The King of Cool rules in the raw

by Carl Johnston / Manchester Evening News

4th November 1991

THE prospect of seeing David Bowie at a tiny venue which goes big on atmosphere was an appealing one.

The 40,000 who endured last year’s greatest hits extravaganza at Maine Road – which had its fair share of the nasty side-effect associated with stadium rock – will agree with that.

Yet not many more than 800 excited and curious supporters got the chance to see his latest project at the International 2 club, Longsight, last night.

Those who have followed Tin Machine’s desperate struggle to be taken seriously will know that The White Duke has shunned his millionaire lifestyle to rediscover his musical roots.

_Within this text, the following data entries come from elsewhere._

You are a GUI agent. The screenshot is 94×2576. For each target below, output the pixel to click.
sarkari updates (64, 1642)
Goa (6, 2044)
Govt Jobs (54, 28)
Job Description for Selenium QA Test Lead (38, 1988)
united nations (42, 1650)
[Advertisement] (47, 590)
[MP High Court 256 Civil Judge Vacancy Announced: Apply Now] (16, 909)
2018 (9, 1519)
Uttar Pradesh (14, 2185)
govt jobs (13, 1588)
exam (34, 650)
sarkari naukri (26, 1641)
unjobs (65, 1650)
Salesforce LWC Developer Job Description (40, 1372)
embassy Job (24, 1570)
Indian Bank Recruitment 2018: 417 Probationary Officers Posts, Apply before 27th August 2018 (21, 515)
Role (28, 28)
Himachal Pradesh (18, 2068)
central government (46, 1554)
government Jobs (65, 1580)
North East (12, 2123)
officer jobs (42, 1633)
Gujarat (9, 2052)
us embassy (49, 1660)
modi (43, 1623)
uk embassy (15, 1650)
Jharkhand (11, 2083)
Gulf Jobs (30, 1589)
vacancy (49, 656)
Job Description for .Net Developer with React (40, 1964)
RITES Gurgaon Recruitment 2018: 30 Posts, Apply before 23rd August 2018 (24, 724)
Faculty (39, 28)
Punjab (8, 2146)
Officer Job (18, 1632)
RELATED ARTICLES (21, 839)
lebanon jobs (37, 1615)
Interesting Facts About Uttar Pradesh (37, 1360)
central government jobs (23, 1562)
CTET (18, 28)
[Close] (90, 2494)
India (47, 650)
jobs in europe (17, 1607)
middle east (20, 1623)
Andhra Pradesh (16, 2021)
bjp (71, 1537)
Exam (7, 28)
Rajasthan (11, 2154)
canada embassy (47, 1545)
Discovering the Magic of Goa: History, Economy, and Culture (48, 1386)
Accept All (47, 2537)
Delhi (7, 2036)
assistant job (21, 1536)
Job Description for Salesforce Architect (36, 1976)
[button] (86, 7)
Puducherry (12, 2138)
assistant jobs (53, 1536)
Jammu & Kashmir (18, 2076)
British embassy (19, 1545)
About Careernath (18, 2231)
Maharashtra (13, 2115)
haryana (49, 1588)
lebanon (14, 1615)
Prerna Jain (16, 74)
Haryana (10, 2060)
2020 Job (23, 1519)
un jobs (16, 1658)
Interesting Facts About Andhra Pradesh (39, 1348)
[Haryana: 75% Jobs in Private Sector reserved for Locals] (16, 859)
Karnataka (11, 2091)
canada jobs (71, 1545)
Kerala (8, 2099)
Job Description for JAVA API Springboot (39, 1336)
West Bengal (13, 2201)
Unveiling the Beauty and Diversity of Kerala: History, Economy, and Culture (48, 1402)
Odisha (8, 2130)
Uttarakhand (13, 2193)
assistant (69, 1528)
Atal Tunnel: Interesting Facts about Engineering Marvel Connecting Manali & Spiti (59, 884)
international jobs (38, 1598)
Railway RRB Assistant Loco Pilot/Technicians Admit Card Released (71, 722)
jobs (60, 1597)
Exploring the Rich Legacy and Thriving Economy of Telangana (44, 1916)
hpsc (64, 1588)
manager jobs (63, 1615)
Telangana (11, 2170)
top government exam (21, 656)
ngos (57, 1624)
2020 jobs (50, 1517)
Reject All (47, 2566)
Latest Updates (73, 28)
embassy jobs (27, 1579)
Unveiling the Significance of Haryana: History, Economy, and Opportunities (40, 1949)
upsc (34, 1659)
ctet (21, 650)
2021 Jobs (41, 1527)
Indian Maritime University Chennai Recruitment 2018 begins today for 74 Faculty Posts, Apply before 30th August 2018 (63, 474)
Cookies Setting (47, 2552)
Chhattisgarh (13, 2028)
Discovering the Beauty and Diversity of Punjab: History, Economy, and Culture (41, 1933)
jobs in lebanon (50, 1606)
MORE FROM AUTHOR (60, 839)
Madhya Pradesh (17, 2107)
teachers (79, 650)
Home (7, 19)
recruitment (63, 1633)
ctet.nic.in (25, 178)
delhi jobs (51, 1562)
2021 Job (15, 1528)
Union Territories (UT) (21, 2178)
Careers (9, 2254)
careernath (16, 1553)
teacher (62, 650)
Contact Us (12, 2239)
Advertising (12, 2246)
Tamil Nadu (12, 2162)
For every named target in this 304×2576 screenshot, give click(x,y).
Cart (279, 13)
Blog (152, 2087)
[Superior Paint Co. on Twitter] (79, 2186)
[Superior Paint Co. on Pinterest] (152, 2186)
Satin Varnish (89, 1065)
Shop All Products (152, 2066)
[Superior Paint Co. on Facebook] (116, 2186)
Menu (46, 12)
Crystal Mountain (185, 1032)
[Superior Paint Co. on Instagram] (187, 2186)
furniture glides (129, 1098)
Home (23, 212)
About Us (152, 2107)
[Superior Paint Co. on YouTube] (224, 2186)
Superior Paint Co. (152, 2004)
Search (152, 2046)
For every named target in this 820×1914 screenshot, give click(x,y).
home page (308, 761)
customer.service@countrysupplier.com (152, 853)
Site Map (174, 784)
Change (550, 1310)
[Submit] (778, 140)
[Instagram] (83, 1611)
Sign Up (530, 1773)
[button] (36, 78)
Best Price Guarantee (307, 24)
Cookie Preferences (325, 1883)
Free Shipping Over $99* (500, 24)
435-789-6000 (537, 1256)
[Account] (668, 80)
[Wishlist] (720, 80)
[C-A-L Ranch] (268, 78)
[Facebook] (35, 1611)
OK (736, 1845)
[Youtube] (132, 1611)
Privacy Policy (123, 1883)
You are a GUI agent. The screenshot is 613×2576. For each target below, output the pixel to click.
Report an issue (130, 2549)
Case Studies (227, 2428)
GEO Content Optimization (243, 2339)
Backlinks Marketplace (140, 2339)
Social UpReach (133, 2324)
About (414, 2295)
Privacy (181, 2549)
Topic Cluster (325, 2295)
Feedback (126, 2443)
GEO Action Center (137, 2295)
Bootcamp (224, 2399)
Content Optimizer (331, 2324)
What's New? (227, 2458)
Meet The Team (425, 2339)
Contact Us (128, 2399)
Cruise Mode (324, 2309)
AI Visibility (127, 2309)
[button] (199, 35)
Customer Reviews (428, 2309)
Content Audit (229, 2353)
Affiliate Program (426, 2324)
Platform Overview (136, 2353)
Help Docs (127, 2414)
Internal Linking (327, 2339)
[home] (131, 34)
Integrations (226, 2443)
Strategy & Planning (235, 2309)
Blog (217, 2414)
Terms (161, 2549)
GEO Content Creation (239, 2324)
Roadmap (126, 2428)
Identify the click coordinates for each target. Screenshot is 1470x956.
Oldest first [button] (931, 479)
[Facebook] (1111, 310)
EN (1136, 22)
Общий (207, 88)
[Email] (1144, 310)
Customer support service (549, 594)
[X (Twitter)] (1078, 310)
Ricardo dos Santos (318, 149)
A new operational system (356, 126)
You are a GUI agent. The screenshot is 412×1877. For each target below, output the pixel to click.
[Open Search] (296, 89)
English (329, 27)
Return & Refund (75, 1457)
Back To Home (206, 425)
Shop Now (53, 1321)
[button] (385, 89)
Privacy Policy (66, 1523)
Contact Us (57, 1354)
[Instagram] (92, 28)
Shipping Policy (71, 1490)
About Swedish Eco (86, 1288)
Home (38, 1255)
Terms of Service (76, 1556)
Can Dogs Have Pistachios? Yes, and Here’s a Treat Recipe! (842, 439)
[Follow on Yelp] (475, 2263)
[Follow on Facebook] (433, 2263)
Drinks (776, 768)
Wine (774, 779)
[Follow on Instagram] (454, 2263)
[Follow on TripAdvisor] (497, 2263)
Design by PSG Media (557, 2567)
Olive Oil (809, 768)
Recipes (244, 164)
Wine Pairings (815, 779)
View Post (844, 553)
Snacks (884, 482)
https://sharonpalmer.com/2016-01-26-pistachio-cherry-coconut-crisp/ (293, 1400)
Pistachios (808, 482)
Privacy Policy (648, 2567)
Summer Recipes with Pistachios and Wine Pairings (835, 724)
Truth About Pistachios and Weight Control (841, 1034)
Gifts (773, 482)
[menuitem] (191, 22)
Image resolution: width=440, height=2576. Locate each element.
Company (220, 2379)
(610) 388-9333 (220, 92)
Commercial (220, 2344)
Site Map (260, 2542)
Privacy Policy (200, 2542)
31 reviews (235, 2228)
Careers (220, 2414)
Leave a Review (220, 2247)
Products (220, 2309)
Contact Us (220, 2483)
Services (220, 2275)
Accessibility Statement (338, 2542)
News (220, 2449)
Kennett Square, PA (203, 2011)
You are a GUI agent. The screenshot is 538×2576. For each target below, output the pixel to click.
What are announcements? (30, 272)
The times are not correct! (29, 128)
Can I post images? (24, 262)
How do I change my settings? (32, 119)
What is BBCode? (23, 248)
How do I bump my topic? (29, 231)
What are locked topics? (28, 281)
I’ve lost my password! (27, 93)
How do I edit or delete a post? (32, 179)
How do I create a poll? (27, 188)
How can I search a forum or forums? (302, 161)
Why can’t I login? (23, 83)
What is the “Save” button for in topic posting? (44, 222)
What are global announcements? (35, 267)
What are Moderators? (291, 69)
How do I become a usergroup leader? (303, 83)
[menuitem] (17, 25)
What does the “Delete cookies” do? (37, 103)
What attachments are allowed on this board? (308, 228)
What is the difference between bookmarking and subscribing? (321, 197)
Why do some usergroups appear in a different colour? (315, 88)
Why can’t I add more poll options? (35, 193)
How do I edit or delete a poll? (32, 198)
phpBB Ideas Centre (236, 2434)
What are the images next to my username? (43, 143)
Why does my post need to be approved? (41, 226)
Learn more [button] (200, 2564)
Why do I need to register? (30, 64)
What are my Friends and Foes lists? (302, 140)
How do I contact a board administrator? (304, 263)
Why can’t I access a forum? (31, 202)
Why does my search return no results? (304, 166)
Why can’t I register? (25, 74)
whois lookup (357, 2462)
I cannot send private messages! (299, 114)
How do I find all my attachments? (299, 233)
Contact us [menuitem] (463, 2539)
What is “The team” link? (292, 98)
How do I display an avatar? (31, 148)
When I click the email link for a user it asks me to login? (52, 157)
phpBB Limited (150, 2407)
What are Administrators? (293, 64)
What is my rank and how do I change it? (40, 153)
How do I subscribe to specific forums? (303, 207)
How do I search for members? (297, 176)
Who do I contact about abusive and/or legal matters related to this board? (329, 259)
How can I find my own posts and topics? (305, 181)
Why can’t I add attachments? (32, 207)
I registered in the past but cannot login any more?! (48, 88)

This was a rare chance to see Bowie in the raw. And Tin Machine regularly displayed their talents as skilled songwriters. And Heaven’s In Here, a Bowie composition, had the King of Cool stripping off a physique which had the ladies drooling.

His mammoth presence wasn’t over-shadowed when he handed over the limelight to his new partners. Even drummer Hunt Sales’ “moment with Stateside” was snatched away when Bowie added some backing vocals.

It makes it impossible to perceive Tin Machine as anything other than Bowie’s Band. But Reeves Gabrels does plenty on lead guitar to earn his place alongside one of rock’s biggest legends.

And Bowie booted into touch the critics who have tried to squeeze the life out of Tin Machine’s so far brief career.